* [SELECTED PASSAGE]:
— Start —

Yes, the rproc refcount will never reach 0. Therefore, the remoteproc will
not be reset. At this moment we only support recovery of rprocs which are
only used by rpmsg module. If there are any other user which call directly
to rproc_boot then the recovery will not work for that case. AFAIK, there is
no such users right now, and we will need to implement some kind of rproc
crash notifications in order to address those cases. At the moment we don't
need that, but if you have some of those test cases we can discuss how to
address them. Please let me know what do you think.

>
>
> I guess virtio drivers potentially could defer the call to del_vqs()
> to a work-queue.

— End —

* [DIRECTIONS]:
1. Determine whether each of the following statements agrees with the remoteproc recovery message, answering yes or no and quoting the deciding words of the message: (a) recovery is currently supported only for rprocs used solely by the rpmsg module; (b) rproc crash notifications have already been implemented; (c) the remoteproc will be reset because its refcount reaches 0.
2. Output the portion of the remoteproc recovery message starting at "Yes, the rproc" and ending at "call to del_vqs()", reproducing it word for word.

* [DATA EXTRACT]:
— Start —

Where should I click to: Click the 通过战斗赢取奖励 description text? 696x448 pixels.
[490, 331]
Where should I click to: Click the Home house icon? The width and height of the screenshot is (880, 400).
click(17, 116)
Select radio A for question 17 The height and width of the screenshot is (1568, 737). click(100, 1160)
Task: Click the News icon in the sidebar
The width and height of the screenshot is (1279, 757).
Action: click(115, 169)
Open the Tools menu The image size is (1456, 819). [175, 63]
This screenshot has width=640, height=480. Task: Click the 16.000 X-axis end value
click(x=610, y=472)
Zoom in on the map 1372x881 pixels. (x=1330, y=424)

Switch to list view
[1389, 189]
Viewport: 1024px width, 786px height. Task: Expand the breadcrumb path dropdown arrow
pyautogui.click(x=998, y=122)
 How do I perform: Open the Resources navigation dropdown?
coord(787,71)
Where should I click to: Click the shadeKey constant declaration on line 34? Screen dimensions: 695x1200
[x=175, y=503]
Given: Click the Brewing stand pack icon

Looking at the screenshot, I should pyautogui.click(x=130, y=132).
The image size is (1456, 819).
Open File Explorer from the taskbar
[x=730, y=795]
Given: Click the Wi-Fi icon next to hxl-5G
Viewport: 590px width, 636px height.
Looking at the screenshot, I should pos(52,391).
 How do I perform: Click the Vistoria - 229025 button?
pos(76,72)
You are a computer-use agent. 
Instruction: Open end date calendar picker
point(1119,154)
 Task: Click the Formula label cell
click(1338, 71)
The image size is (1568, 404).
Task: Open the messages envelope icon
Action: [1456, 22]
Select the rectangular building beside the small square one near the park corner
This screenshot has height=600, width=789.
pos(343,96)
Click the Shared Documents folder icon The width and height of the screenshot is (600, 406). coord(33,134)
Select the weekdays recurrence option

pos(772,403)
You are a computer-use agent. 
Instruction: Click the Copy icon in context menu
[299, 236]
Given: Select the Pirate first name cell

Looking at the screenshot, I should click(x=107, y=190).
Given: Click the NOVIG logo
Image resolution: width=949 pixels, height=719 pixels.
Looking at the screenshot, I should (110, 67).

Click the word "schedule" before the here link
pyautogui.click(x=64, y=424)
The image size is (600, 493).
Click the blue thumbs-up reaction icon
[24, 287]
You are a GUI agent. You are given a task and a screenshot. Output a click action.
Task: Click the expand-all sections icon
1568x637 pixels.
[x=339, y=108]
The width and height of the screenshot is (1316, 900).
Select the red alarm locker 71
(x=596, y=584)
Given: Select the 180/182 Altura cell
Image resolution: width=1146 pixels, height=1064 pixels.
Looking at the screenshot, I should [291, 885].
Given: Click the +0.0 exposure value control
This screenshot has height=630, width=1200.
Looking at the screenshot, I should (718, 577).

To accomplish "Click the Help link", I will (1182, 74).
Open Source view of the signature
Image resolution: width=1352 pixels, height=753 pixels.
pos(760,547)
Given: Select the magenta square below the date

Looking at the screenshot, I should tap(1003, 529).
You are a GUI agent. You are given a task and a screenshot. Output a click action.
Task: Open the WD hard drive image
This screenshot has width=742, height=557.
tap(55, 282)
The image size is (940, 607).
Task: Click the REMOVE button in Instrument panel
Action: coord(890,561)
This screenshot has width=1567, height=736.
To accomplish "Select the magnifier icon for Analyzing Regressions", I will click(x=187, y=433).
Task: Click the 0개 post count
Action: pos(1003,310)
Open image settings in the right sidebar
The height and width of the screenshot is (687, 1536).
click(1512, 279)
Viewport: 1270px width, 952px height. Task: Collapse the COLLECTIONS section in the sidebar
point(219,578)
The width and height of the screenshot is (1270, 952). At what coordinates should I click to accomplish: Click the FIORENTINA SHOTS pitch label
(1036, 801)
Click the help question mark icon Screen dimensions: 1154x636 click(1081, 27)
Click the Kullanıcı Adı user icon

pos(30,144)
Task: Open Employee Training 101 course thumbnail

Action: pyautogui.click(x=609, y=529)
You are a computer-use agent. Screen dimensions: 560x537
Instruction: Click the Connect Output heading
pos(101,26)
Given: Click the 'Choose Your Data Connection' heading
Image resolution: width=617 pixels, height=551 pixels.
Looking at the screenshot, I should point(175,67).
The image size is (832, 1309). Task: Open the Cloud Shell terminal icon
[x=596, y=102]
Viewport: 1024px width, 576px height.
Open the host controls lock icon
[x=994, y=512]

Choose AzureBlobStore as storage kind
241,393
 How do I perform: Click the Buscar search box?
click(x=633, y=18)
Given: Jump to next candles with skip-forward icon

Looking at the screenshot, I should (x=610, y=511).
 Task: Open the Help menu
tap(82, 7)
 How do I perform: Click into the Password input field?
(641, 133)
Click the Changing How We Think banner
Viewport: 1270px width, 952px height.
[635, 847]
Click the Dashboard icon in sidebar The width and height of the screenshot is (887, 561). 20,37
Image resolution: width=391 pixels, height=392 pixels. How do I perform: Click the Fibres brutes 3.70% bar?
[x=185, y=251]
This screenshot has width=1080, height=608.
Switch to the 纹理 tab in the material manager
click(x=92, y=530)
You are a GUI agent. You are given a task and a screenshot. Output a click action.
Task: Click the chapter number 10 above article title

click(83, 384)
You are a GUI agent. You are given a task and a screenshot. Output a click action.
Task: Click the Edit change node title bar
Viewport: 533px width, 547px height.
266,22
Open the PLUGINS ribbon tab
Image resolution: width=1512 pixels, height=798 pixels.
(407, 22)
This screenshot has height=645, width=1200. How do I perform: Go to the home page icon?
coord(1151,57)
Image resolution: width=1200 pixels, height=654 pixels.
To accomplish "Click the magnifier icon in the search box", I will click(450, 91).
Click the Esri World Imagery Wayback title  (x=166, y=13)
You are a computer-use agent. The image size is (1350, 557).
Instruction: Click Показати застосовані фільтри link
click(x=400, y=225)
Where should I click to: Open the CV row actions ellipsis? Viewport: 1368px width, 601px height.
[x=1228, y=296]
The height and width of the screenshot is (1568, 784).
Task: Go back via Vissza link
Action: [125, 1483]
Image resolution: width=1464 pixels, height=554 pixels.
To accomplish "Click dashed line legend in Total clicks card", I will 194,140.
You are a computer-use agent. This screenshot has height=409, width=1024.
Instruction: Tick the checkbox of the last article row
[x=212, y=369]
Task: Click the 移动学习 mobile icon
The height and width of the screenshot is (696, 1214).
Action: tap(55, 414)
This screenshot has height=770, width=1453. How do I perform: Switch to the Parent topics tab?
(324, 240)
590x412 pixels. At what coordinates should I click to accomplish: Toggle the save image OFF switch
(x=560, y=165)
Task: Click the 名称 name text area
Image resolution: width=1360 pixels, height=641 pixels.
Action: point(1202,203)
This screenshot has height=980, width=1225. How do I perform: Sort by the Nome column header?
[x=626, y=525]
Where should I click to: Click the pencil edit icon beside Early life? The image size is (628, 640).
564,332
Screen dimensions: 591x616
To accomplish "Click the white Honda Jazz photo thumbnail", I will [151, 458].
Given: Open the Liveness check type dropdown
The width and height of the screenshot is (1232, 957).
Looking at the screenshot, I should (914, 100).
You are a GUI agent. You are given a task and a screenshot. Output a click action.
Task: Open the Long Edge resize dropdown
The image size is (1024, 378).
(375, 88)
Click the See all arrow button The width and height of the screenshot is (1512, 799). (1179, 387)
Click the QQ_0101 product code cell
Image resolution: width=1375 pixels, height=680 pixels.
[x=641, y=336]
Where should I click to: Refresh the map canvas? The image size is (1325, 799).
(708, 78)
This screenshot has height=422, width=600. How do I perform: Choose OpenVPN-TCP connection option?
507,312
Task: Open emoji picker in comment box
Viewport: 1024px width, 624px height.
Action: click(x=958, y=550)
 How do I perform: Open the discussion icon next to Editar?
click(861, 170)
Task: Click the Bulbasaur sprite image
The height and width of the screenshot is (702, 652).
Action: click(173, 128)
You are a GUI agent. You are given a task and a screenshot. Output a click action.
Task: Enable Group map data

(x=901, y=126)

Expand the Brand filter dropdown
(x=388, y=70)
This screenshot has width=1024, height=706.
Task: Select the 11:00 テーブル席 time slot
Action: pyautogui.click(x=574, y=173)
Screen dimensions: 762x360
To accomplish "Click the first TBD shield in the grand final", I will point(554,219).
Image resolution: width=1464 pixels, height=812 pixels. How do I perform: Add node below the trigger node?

— End —

* [SOLVED PROBLEMS]:
1.
(a) Yes: "At this moment we only support recovery of rprocs which are only used by rpmsg module."
(b) No: "we will need to implement some kind of rproc crash notifications in order to address those cases."
(c) No: "Yes, the rproc refcount will never reach 0. Therefore, the remoteproc will not be reset."

2.
Yes, the rproc refcount will never reach 0. Therefore, the remoteproc will
not be reset. At this moment we only support recovery of rprocs which are
only used by rpmsg module. If there are any other user which call directly
to rproc_boot then the recovery will not work for that case. AFAIK, there is
no such users right now, and we will need to implement some kind of rproc
crash notifications in order to address those cases. At the moment we don't
need that, but if you have some of those test cases we can discuss how to
address them. Please let me know what do you think.

>
>
> I guess virtio drivers potentially could defer the call to del_vqs()